We did not find atrial fibrillation in general to be a strong independent predictor for recurrent stroke. This finding is consistent with some other studies10,38–41 but not all.42,43 The inconsistencies may at least partly be explained by differences in adjustment for other prognostic factors and in particular differences related to the effective use of oral anticoagulant treatment. Thus, in our study, patients that were ineligible to oral anticoagulant treatment had a higher stroke recurrence rate.

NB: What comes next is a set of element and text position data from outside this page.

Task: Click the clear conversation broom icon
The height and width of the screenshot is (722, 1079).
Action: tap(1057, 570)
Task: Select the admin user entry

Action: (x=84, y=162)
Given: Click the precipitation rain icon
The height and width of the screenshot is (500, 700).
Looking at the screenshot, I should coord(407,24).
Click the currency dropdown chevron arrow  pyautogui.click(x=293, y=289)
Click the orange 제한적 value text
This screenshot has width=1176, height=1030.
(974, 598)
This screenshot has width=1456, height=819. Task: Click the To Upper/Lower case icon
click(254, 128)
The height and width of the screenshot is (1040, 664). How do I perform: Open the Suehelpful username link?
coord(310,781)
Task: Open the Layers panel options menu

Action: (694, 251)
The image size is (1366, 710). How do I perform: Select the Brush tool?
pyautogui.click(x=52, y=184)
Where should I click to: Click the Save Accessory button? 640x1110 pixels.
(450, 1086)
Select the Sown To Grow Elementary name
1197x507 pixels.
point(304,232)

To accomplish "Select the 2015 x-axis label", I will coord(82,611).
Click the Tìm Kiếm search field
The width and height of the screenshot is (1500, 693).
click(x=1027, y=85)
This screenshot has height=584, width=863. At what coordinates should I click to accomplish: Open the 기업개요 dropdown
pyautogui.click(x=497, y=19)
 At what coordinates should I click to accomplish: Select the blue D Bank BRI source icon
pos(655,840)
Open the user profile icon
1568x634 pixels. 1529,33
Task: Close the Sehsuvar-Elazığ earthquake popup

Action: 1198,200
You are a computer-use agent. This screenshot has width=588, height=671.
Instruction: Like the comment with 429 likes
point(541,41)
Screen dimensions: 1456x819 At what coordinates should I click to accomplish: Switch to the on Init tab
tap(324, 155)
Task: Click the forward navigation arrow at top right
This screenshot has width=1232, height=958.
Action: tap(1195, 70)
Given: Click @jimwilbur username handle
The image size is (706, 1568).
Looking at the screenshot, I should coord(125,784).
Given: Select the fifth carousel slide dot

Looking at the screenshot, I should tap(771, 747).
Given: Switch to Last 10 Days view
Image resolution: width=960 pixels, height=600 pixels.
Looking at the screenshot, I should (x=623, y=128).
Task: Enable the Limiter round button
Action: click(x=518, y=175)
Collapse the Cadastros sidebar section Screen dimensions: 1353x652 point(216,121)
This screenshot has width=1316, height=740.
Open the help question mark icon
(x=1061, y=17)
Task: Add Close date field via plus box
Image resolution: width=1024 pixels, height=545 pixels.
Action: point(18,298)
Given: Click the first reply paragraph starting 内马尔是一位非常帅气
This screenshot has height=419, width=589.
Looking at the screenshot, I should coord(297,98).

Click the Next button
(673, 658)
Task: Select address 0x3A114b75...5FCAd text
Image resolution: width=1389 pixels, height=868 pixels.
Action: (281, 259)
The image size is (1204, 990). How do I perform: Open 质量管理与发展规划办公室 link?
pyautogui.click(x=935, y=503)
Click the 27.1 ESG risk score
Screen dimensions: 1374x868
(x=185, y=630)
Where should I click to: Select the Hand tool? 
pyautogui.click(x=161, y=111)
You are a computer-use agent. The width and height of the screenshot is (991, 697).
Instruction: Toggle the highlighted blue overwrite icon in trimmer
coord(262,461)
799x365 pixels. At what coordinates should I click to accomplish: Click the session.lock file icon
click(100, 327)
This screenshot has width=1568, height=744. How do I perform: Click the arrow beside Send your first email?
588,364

The overall increased short- and long-term mortality among patients with atrial fibrillation in our study is consistent with a number of other studies.4–11,44 Different mechanisms have been suggested to underlie the increased mortality, yet no definitive answer has emerged. The higher frequency of in-hospital medical complications and the higher risk of recurrent stroke among patients not eligible to oral anticoagulant treatment found in our study are, however, likely to be important contributors.
Atrial fibrillation is associated with a poorer outcome following ischemic stroke, including increased in-hospital medical complications, length of stay, mortality and possibly also an increased risk of recurrent stroke. The prognosis is particularly poor among patients where oral anticoagulant treatment is contraindicated. This is only partly explained by a more adverse prognostic patient profile, including a higher stroke severity, and not by a poorer quality of acute hospital care. Continued efforts are warranted in order to improve the prognosis of stroke patients with atrial fibrillation, in particular patients who are not eligible to oral anticoagulant treatment.
The study was supported by grants from the Danish Medical Research Council, Danish Agency of Science, Technology and Innovation (Forskningsrådet for Sundhed og Sygdom). SKT has received two travel grants from The Danish Society of Cardiology financed by funds from AstraZeneca and Nycomed, respectively. These companies were in no way involved in the design, conduct, or interpretation of the study.